Stored data entries –
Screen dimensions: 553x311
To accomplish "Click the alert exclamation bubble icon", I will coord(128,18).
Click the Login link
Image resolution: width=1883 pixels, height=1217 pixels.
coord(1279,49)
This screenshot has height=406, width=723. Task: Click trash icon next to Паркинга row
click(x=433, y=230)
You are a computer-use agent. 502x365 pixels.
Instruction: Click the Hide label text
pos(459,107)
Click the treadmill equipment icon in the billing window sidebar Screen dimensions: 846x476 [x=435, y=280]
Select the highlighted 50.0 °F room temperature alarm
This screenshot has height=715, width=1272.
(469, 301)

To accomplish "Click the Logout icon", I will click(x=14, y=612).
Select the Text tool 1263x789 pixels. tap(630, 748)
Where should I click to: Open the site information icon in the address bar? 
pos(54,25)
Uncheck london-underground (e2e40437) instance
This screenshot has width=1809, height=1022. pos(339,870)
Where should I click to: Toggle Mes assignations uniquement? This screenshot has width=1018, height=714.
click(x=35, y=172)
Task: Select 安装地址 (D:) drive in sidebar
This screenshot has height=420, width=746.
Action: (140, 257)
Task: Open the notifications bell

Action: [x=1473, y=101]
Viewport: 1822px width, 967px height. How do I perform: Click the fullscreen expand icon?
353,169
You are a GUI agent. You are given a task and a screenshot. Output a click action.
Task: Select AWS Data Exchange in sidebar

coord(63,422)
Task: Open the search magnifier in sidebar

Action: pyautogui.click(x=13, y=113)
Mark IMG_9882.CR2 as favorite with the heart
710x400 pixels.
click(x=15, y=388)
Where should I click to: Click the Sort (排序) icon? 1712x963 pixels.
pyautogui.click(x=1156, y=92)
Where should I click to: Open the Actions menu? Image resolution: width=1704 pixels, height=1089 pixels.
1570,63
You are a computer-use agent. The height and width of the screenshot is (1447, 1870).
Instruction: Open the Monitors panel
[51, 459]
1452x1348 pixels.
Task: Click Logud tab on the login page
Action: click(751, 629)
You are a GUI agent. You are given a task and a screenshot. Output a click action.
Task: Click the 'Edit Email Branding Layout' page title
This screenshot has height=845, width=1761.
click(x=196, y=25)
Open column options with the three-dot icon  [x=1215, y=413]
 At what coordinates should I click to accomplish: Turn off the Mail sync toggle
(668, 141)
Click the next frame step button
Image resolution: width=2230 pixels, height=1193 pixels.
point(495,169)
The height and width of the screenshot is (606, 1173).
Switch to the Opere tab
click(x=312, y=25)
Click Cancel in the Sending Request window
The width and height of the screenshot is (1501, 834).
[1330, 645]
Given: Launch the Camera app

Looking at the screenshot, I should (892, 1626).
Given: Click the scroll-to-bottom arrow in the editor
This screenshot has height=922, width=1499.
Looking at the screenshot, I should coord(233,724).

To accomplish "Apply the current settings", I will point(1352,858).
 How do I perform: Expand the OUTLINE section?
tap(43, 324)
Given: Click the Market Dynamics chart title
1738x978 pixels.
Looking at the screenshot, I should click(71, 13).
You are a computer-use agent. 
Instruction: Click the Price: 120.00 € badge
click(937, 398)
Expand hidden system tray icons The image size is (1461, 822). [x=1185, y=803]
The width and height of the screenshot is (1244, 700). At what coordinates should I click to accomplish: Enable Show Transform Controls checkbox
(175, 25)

Your assignment –
Repeat, without change, each line of the data above from the one that contains "Expand hidden system" through the final line, counting both.

Response box –
Expand hidden system tray icons The image size is (1461, 822). [x=1185, y=803]
The width and height of the screenshot is (1244, 700). At what coordinates should I click to accomplish: Enable Show Transform Controls checkbox
(175, 25)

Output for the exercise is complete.